Замок открылся сразу. Я шагнула в чуть приторную темноту, нащупала ладонью выключатель… Щелк. Свет залил квадратный большой холл, почти пустой – только книжные полки от пола до потолка, по всем стенам. Корешки поблескивали тиснением. Не то приветствовали новую жиличку, не то осуждали ее же за мешковатые джинсы, китайский пуховик и не слишком чистую обувь. Четыре дверных проема – два напротив, два слева – вели, очевидно, в комнаты и на кухню. Все двери, кроме одной, были плотно закрыты. Я, не развязывая шнурков, стянула боты один за другим, поставила их на коврик, осторожно пристроила рюкзак рядом, прислонила к нему веник и направилась к распахнутой двери. А точнее, к круглому столу, на котором красовалась древним монитором гарантия моего финансового благополучия неизвестной модели.
Я обошла стол три раза и почти минуту пыталась отыскать хоть какие-то опознавательные знаки на системнике и экране – бесполезно. Да и ладно. Какая разница, главное, чтобы это работало и тянуло фотошоп. Где у него кнопка… Компьютерный незнакомец пискнул и начал загружаться. А я решила (это барахло будет минут пять тарахтеть, как минимум) пока прогуляться по своему новому дому, поискать кофе (или черт с ним, пусть будет цикорий, лишь бы не чай) и познакомиться уже с объектом заботы. Где, кстати, этот объект?… Какой-то он пугливый. Если бы ко мне в дом завалился некто с веником и начал расхаживать туда-сюда, шаркая ногами по паркету, я бы непременно поинтересовалась. Ну. Кис-кис-кис… Зовут-то тебя как? Тут я поняла, что тетя Люба забыла сообщить мне имя своего питомца. Ладно.

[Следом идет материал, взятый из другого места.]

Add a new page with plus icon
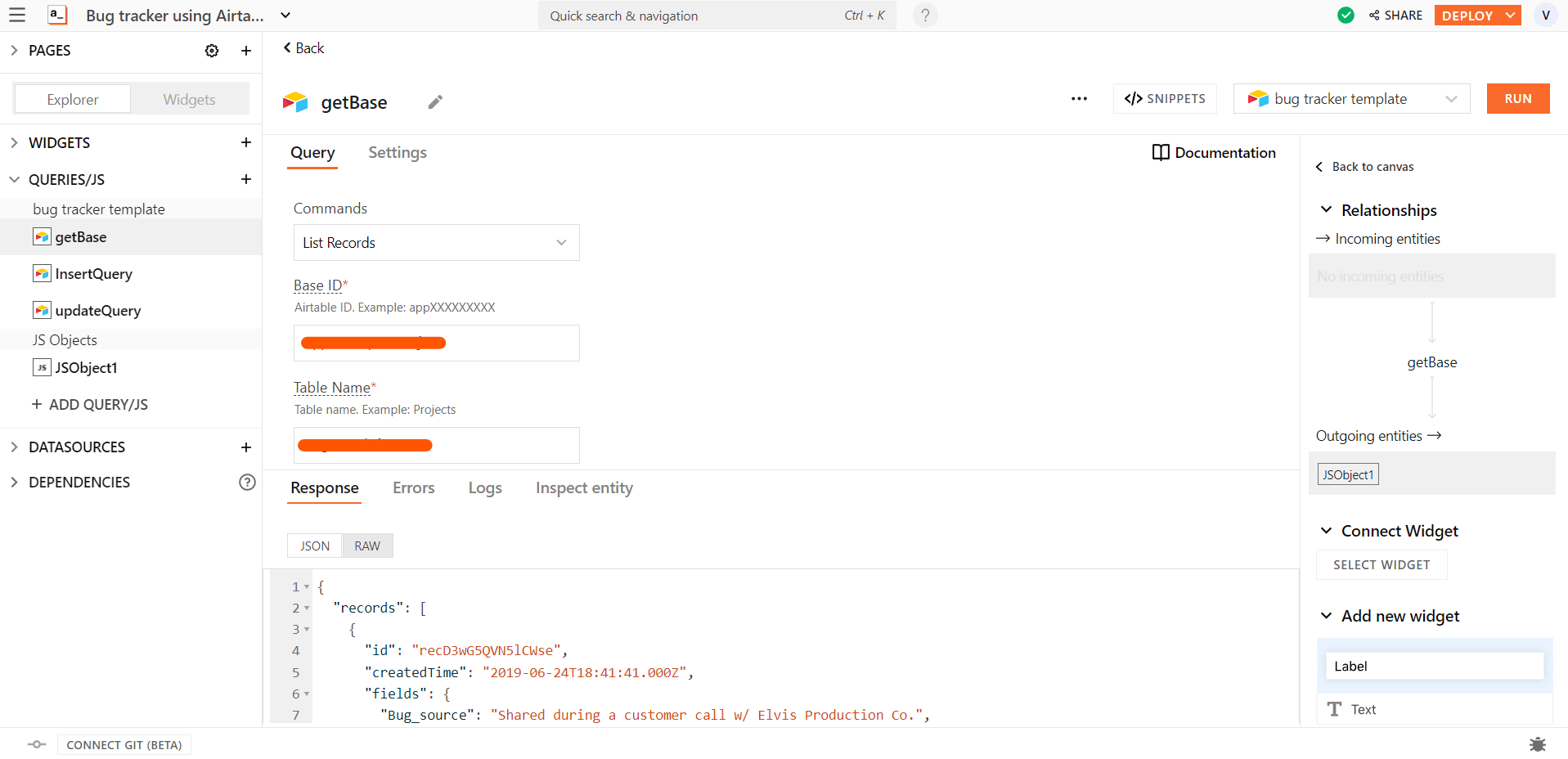The width and height of the screenshot is (1568, 759). (246, 51)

Спрошу у консьержки завтра. На крайний случай буду обходиться видовой идентификацией. То есть звать просто – кот.
Кота я не обнаружила. Зато провела рекогносцировку, нашла кухню, ознакомилась с приятно полным холодильником (мадам Люба, видимо, намеревалась встретить Новый год дома, поэтому неплохо подготовилась) и шкафчиком с разной ерундой, вроде риса, макарон и кофе. К сожалению, кофе оказался натуральным, поэтому пришлось потратить десять минут на то, чтобы вспомнить краткий курс молодой хозяйки, найти турку и постараться не залить плиту пеной. Взяв чашку, я направилась в очередной обход подведомственных территорий.